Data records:
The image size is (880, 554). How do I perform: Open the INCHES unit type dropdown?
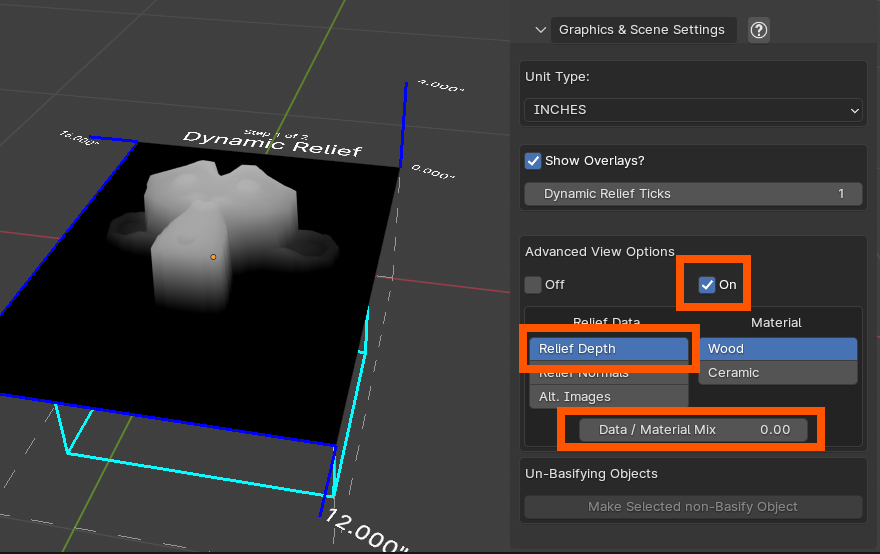(x=693, y=110)
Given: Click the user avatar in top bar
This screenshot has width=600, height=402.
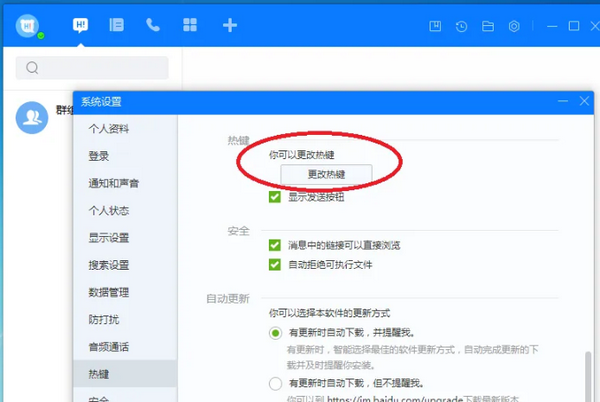Looking at the screenshot, I should (29, 25).
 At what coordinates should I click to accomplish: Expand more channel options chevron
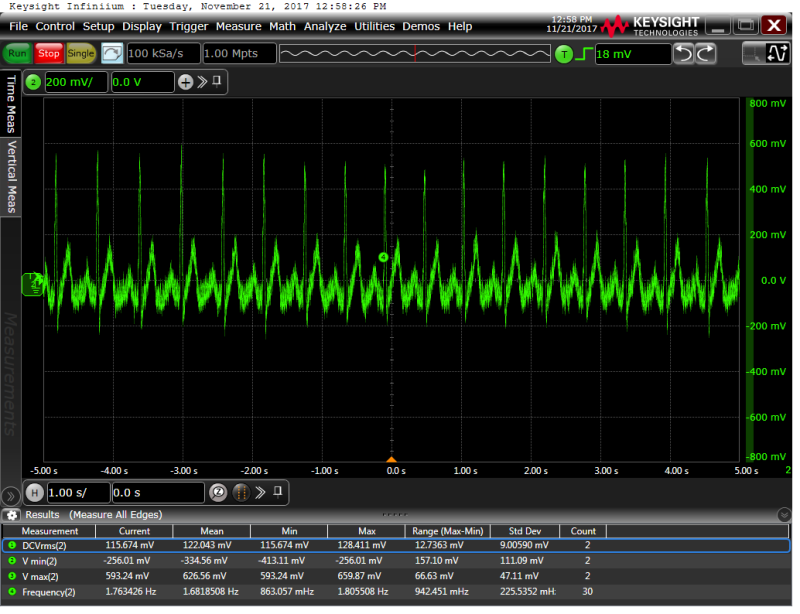click(202, 82)
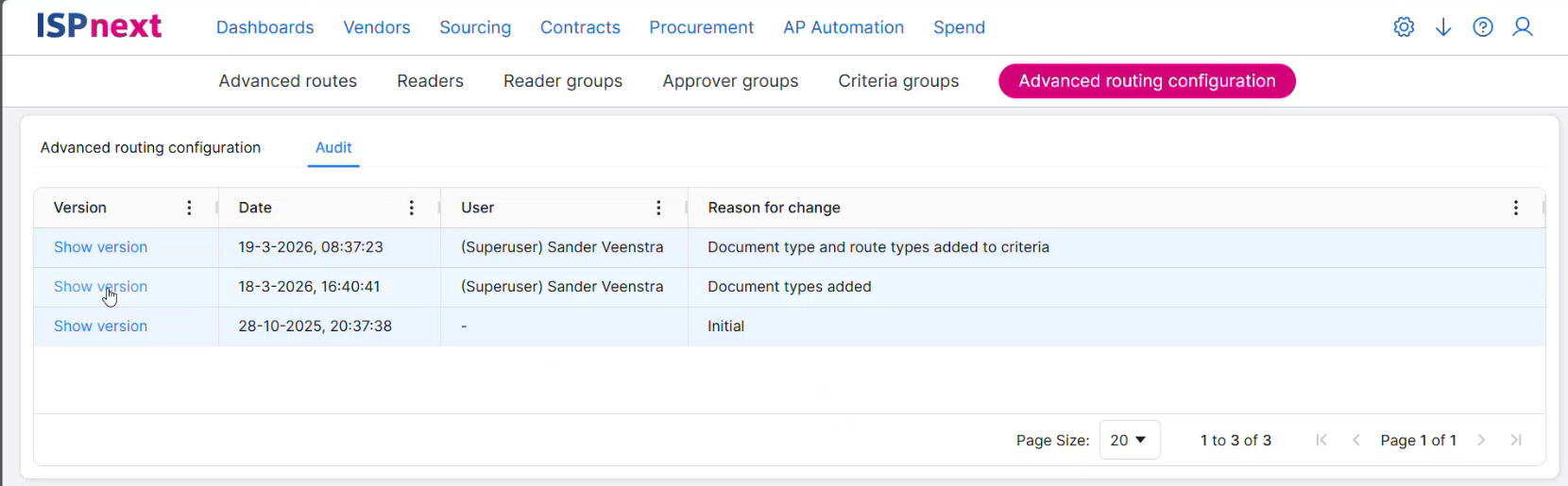Show version from 19-3-2026
The image size is (1568, 486).
click(100, 247)
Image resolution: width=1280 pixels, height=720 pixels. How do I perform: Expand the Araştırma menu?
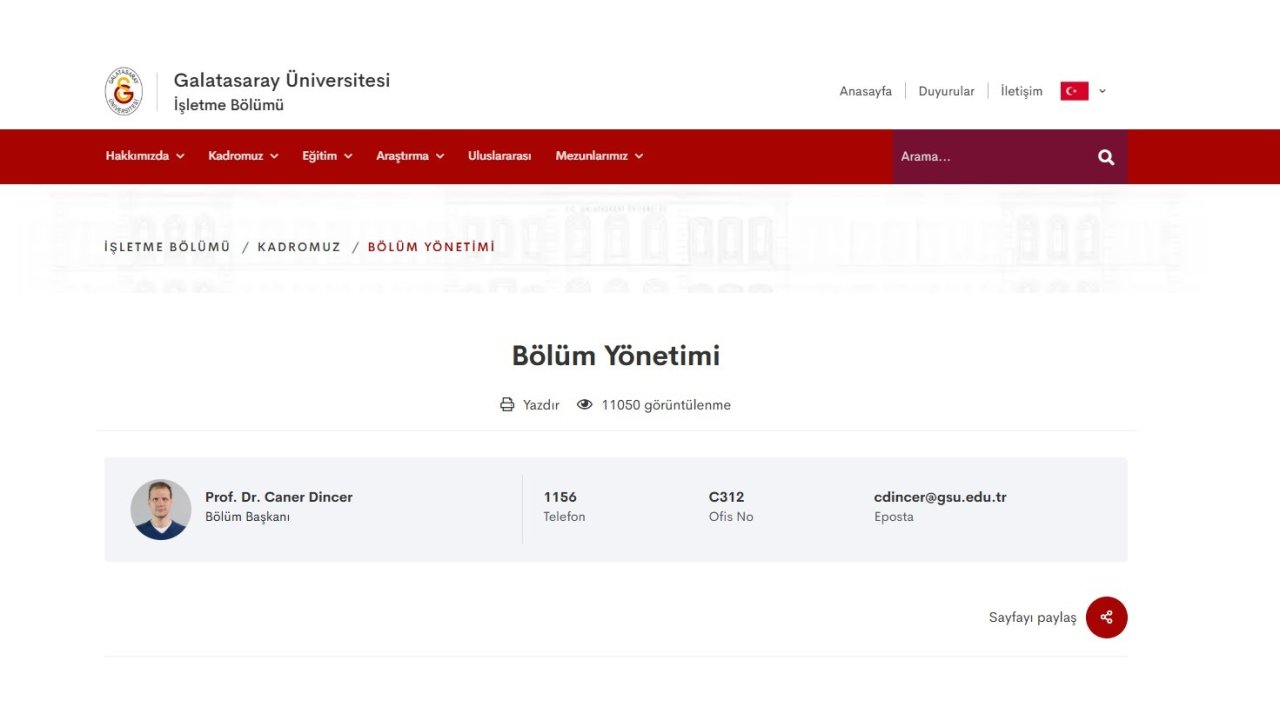410,156
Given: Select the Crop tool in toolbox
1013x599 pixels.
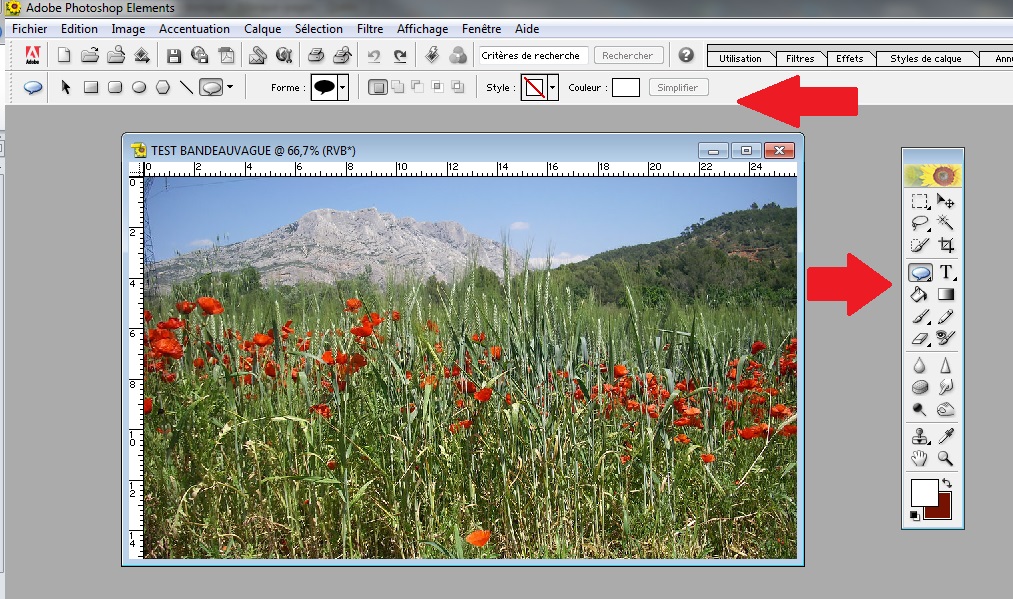Looking at the screenshot, I should (x=946, y=245).
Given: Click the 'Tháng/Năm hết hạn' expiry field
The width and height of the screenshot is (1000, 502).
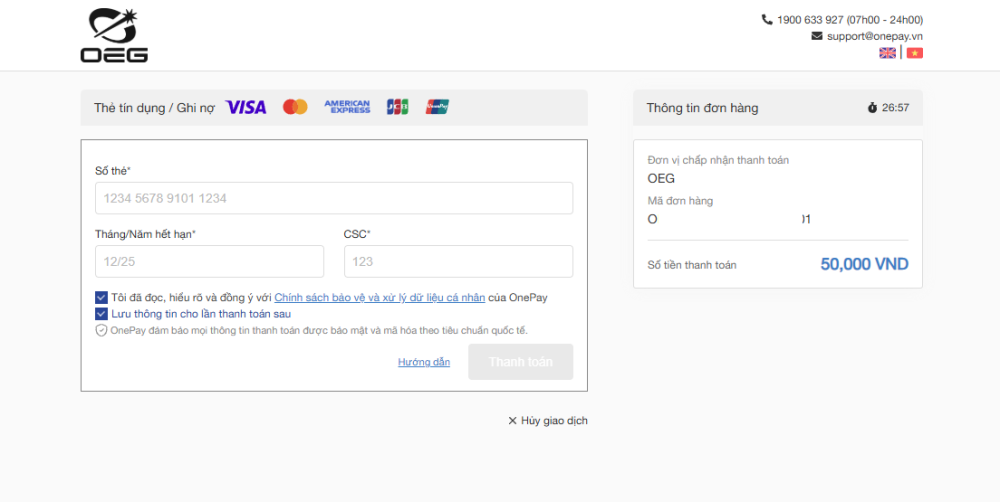Looking at the screenshot, I should tap(209, 261).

Problem – Copy every line of the records above word for word, leaving out the pictures.

Reply –
The image size is (880, 554). How do I perform: Open the INCHES unit type dropdown?
(x=693, y=110)
Given: Click the user avatar in top bar
This screenshot has width=600, height=402.
Looking at the screenshot, I should (29, 25).
 At what coordinates should I click to accomplish: Expand more channel options chevron
click(202, 82)
Show version from 19-3-2026
The image size is (1568, 486).
click(100, 247)
Image resolution: width=1280 pixels, height=720 pixels. How do I perform: Expand the Araştırma menu?
410,156
Given: Select the Crop tool in toolbox
1013x599 pixels.
Looking at the screenshot, I should (x=946, y=245).
Given: Click the 'Tháng/Năm hết hạn' expiry field
The width and height of the screenshot is (1000, 502).
Looking at the screenshot, I should tap(209, 261).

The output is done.